Posted by wastedenergy on July 11, 2010

Does anyone really, truly believe that the real price of coal is the $0.03 per kilowatt-hour claimed by utilities as the cost of production (or the $0.08 or so they charge you once they jack it up to retail rates)?

Let’s examine just a few of the costs that are paid for out of your tax dollars, or not paid for at all and just plain causing irreparable damage to our homeworld.

1. Climate change.  It should almost go without saying, but according to the best studies available, coal burning is the primary culprit behind global warming, responsible for some 50% or so of the anthropogenic buildup of greenhouse gases and other pollution (including soot and coalbed methane release) responsible for observed warming of the Earth’s atmosphere and oceans that has already resulted in sea level rise, more energetic atmospheric events like hurricanes, extreme heat waves, and greater absorption by warmer air of water vapor, resulting in widespread flooding and droughts.  The current price of this externality is $0.00.

2. Eradication of the marine ecosystem.  Better known in some circles as “ocean acidification,” I figure it would be best to just call this phenomenon what it actually is.  We are on track to hit a mean ocean pH of 7.8 or so by 2050, too acid for coral reefs to form and likely acid enough to destroy extant reefs.  Significant bleaching and destruction has already been observed given our current reduction of ocean pH from a historical average of 8.2 to the 8.0-8.1 we have today.  Lest we forget, these reefs form the basis for virtually the entire oceanic ecosystem as we know it.  Lest we further forget, we humans cannot survive without a functional oceanic ecosystem.

3. Radioactive waste.  Coal mining and combustion results in the creation of more radioactive waste than nuclear power, wherein the problem of disposal still has not been resolved.

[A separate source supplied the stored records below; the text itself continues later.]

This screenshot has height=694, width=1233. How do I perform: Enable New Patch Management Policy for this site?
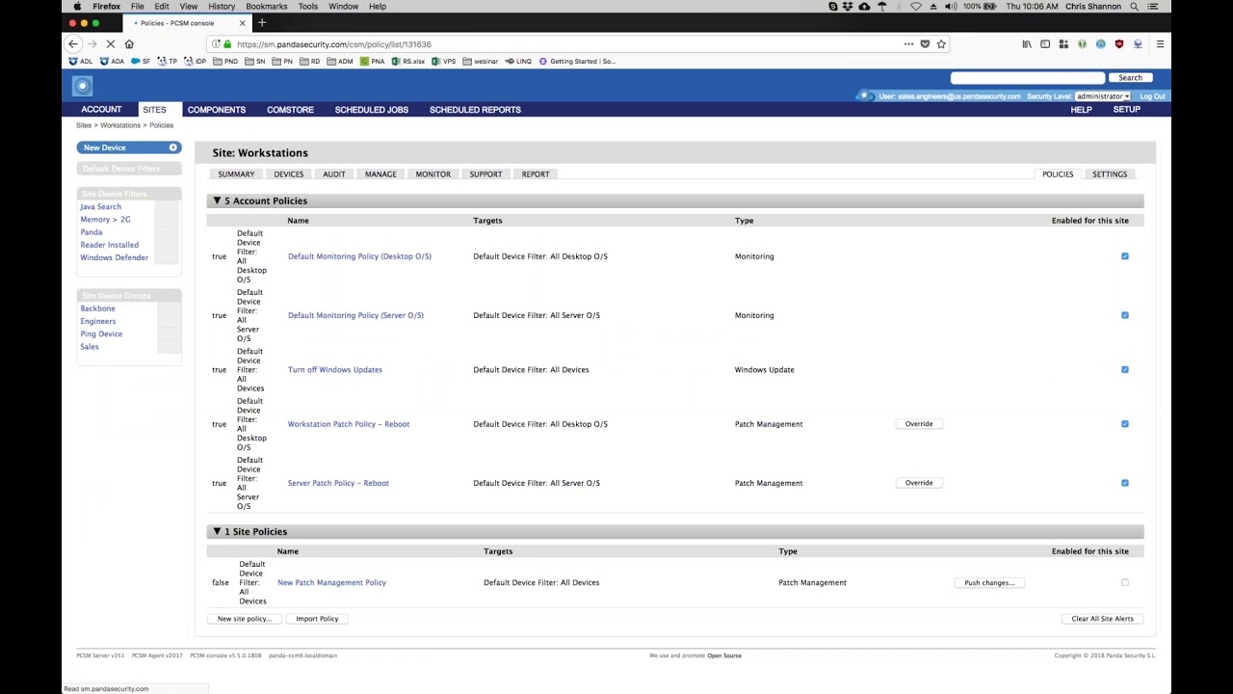[1124, 582]
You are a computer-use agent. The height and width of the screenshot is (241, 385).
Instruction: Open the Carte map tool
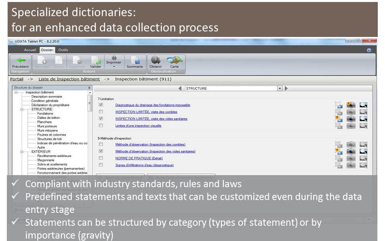174,60
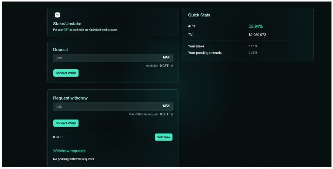
Task: Click the Quick Stats heading
Action: click(199, 15)
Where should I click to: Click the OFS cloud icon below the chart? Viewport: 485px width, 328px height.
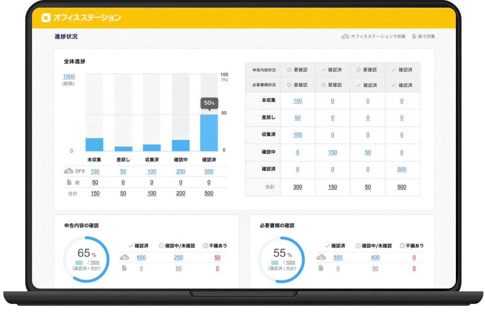point(68,171)
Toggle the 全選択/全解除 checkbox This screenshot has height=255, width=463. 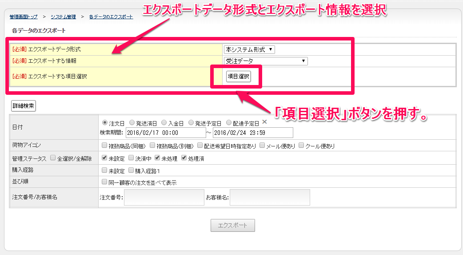53,158
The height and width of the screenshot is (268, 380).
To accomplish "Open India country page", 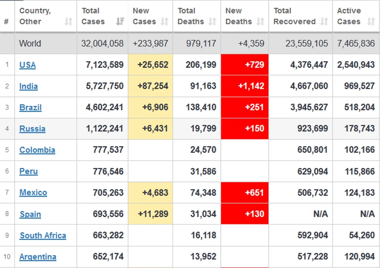I will (29, 86).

4. Massive-scale heavy metal pollution caused by fly ash.  Coal is around 14% ash by volume (more for low-quality anthracite and lignite coals), of which 90% is fly ash, which has a high heavy metal content.  If you like drinking arsenic, lead and mercury, then you should love coal.  Most coal plants still operate retaining ponds rather than landfills, an actual disposal option, and if you want to know what kind of problems that can cause, well, maybe you should visit Kingston, Tennessee sometime.  By the way, if coal ash were counted as part of the municipal solid waste stream, it would be about a third of it.  Yes, it’s true: coal power plants in the United States produce about half as much waste as all of our residential and commercial trash and recyclables combined.

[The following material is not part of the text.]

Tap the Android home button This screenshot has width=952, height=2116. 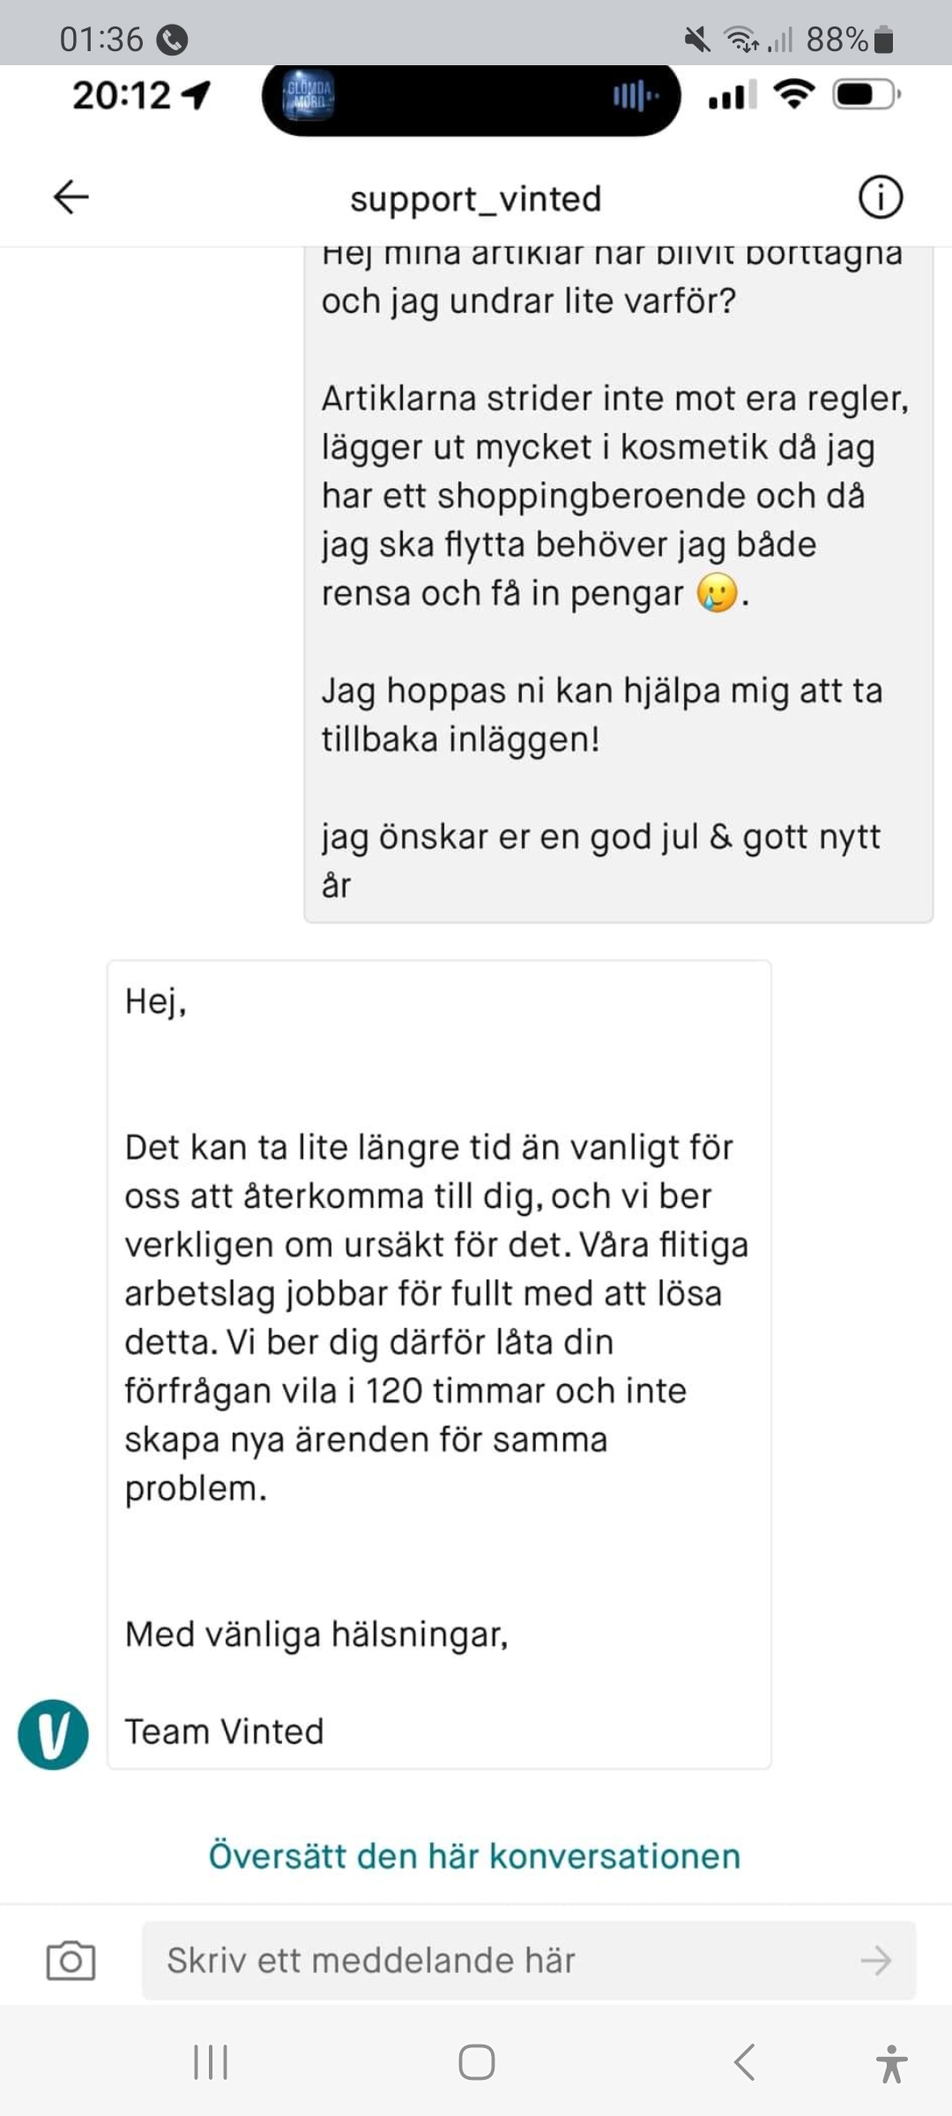[x=477, y=2062]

5. Acid rain.  Yes, this is still a problem, especially in developing countries that continue to operate older coal plants.  Which, as it so happens, includes the United States: the average age of coal-fired power plants here is some 40-50 years, with some plants much older, like the lovely Capitol Power Plant we have here in Washington, DC, which was built in 1908.  Yes, that’s right, 1908.  Can you guess whether this particular plant has seen any serious retrofits or upgrades since that time?  Of course, attempts to replace this plant with something, anything, newer and better, have been blocked by the coal lobby here.  Say, you don’t suppose they might be onto something in their attempt to buy politicians, do you?  Is it not pathetic that politicians  are willing to selling their souls for such a pittance as it takes to get them re-elected?  Compared to the total profits that coal pushers can make by selling their product without adequate externality pricing, it really doesn’t take much.

6. Exemption from water quality requirements.  Do you really think we could continue to operate our existing fleet of power plants and extant mining practices in this country if we applied the Clean Water Act universally?

7. Destruction of mountains.

8. Damage to roads and railroads caused by the weight of coal-hauling freight equipment (trucks and trains).

9. Water, water everywhere, and not a drop to drink.  Over half of all fresh water withdrawals are used for power plant cooling, mostly coal.

I’m sure I forgot a few.  Anyway, $0.30 per KWH from solar energy isn’t looking so bad anymore now, is it (let alone $0.10/KWH for wind power)?  Imagine what you can really do with an entire thousand watts for an entire hour.  Thirty cents is a pittance to pay for such a privilege as operating air conditioning, having refrigerated food, or using the Internet.

Oh yeah, and several studies recently showed that coal costs the governments of coal-producing states like West Virginia and Tennessee more than it produces in revenue, which kind of throws a wrench into that whole “coal is essential to the economy” claim, now, doesn’t it?

Posted in Air, Climate Change, Energy Production, Solid Waste, Water and Soil | Tagged: , , | Leave a Comment »

Thanks, Halliburton

Posted by wastedenergy on June 30, 2010

For the gift of Fracking.  So, what do you suppose the world will look like if we keep this up for the next hundred years or so?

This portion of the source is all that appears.